Il rischio di un bis è dietro l’angolo. Siamo rimasti scottati a più riprese: se il Consiglio di Stato ci ricasca nuovamente, c’è davvero di che preoccuparsi.

A pagare il prezzo di accordi sballati tra Roma e Berna non è la Romandia e nemmeno la Svizzera tedesca. E’ il Ticino. E il Ticino rischia di ritrovarsi ancora una volta ingabbiato in contratti capestro conclusi sopra le nostre teste.

L’autorità ticinese ha dato delle indicazioni a chi starebbe negoziando con Roma – e starebbe negoziando in un momento in cui farlo è un’assurdità completa? In che misura l’autorità ticinese è coinvolta delle presunte trattative con l’Italia? E soprattutto: in che misura ha preteso di essere coinvolta? Questi sono alcuni interrogativi che necessitano di una risposta.

Le pressioni di Widmer Schlumpf non preannunciano nulla di buono. Trattare adesso è un nonsenso completo. Vorrebbe dire, appunto, che l’obiettivo non è raggiungere un accordo vantaggioso per il Ticino, ma raggiungere un accordo qualsiasi, e poi “chi ha avuto ha avuto, chi ha dato ha dato”. Ma non è così che può funzionare.

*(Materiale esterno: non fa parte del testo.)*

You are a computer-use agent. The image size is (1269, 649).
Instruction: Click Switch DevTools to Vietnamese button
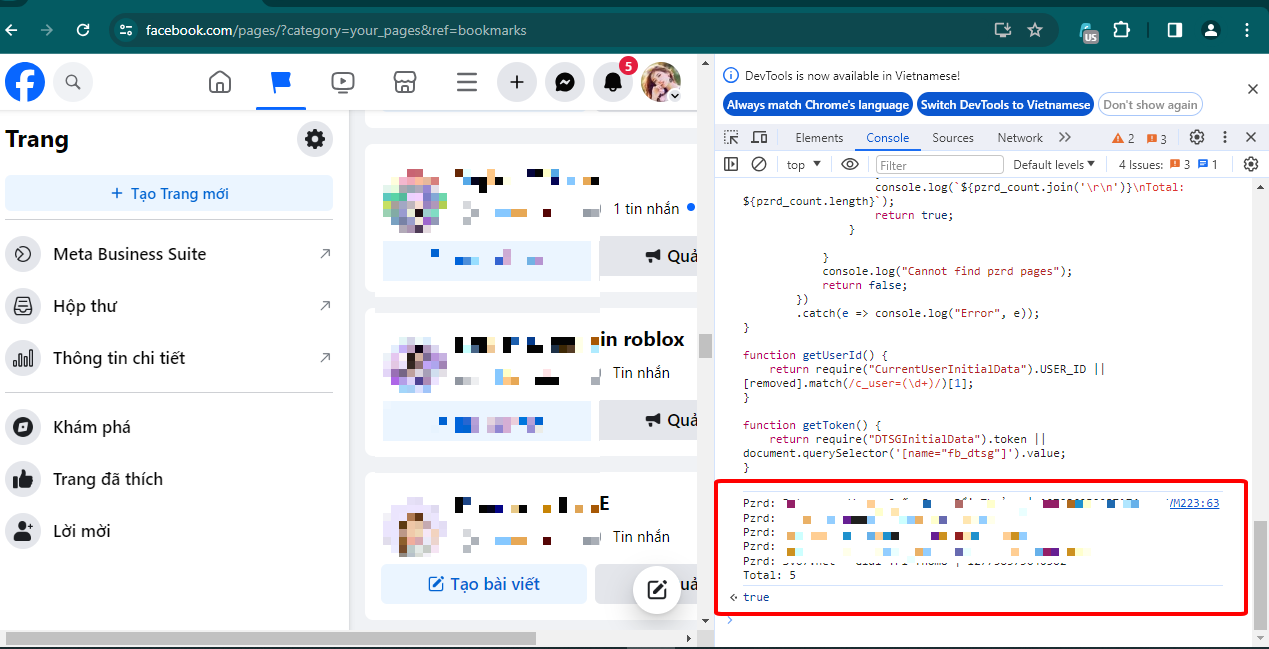click(x=1005, y=105)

L’Italia cominci a dimostrare di essere in grado di esprimere un governo e di non essere in bancarotta, poi se ne riparla. Ed in nessun caso i ristorni delle imposte alla fonte dei frontalieri, bloccati dopo tante battaglie, vanno liberati prima della conclusione, e della messa in vigore, di un accordo sulla doppia imposizione e sul ristorno delle imposte alla fonte dei frontalieri che salvaguardi gli interessi ticinesi e che garantisca la cancellazione della Svizzera da ogni lista nera o grigia concepita dal creativo estro italico. Decidere altrimenti sarebbe, da parte del Consiglio di Stato, un tradimento degli interessi del Cantone.